• Exercise: Output every record below exactly.

Records drawn from a dataset:
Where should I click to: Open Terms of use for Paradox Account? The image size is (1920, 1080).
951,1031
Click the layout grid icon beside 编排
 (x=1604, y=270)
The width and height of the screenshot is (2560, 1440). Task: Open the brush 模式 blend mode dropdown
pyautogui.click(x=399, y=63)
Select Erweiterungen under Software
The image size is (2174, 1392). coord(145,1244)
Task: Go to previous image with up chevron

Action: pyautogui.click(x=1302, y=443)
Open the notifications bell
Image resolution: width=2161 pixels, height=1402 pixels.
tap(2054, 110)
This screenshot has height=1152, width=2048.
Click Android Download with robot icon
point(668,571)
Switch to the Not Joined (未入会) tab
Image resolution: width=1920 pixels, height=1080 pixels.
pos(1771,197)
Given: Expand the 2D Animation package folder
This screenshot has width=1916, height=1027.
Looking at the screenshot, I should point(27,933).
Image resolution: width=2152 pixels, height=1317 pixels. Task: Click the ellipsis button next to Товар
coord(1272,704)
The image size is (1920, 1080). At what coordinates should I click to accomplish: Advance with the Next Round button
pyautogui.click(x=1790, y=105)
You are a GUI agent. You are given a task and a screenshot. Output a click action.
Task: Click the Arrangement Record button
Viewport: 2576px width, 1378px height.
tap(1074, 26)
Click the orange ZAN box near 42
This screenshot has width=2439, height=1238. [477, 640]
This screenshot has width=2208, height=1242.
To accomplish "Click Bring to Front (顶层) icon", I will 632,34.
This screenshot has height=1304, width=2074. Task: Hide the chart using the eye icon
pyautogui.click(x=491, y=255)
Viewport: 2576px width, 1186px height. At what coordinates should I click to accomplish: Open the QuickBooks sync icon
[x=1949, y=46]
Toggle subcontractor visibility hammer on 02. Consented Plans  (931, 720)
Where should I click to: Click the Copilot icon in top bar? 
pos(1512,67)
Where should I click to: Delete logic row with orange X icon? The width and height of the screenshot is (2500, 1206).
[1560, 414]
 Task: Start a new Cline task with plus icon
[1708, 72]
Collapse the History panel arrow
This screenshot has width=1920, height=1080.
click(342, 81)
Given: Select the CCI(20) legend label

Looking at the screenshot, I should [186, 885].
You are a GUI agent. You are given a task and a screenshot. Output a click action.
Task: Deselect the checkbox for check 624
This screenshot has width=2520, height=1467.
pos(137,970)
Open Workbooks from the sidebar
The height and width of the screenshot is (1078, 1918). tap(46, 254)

• Exercise response:
Where should I click to: Open Terms of use for Paradox Account? The image size is (1920, 1080).
951,1031
Click the layout grid icon beside 编排
 (x=1604, y=270)
The width and height of the screenshot is (2560, 1440). Task: Open the brush 模式 blend mode dropdown
pyautogui.click(x=399, y=63)
Select Erweiterungen under Software
The image size is (2174, 1392). coord(145,1244)
Task: Go to previous image with up chevron

Action: pyautogui.click(x=1302, y=443)
Open the notifications bell
Image resolution: width=2161 pixels, height=1402 pixels.
tap(2054, 110)
This screenshot has height=1152, width=2048.
Click Android Download with robot icon
point(668,571)
Switch to the Not Joined (未入会) tab
Image resolution: width=1920 pixels, height=1080 pixels.
pos(1771,197)
Given: Expand the 2D Animation package folder
This screenshot has width=1916, height=1027.
Looking at the screenshot, I should point(27,933).
Image resolution: width=2152 pixels, height=1317 pixels. Task: Click the ellipsis button next to Товар
coord(1272,704)
The image size is (1920, 1080). At what coordinates should I click to accomplish: Advance with the Next Round button
pyautogui.click(x=1790, y=105)
You are a GUI agent. You are given a task and a screenshot. Output a click action.
Task: Click the Arrangement Record button
Viewport: 2576px width, 1378px height.
tap(1074, 26)
Click the orange ZAN box near 42
This screenshot has width=2439, height=1238. [477, 640]
This screenshot has width=2208, height=1242.
To accomplish "Click Bring to Front (顶层) icon", I will 632,34.
This screenshot has height=1304, width=2074. Task: Hide the chart using the eye icon
pyautogui.click(x=491, y=255)
Viewport: 2576px width, 1186px height. At what coordinates should I click to accomplish: Open the QuickBooks sync icon
[x=1949, y=46]
Toggle subcontractor visibility hammer on 02. Consented Plans  (931, 720)
Where should I click to: Click the Copilot icon in top bar? 
pos(1512,67)
Where should I click to: Delete logic row with orange X icon? The width and height of the screenshot is (2500, 1206).
[1560, 414]
 Task: Start a new Cline task with plus icon
[1708, 72]
Collapse the History panel arrow
This screenshot has width=1920, height=1080.
click(342, 81)
Given: Select the CCI(20) legend label

Looking at the screenshot, I should [186, 885].
You are a GUI agent. You are given a task and a screenshot. Output a click action.
Task: Deselect the checkbox for check 624
This screenshot has width=2520, height=1467.
pos(137,970)
Open Workbooks from the sidebar
The height and width of the screenshot is (1078, 1918). tap(46, 254)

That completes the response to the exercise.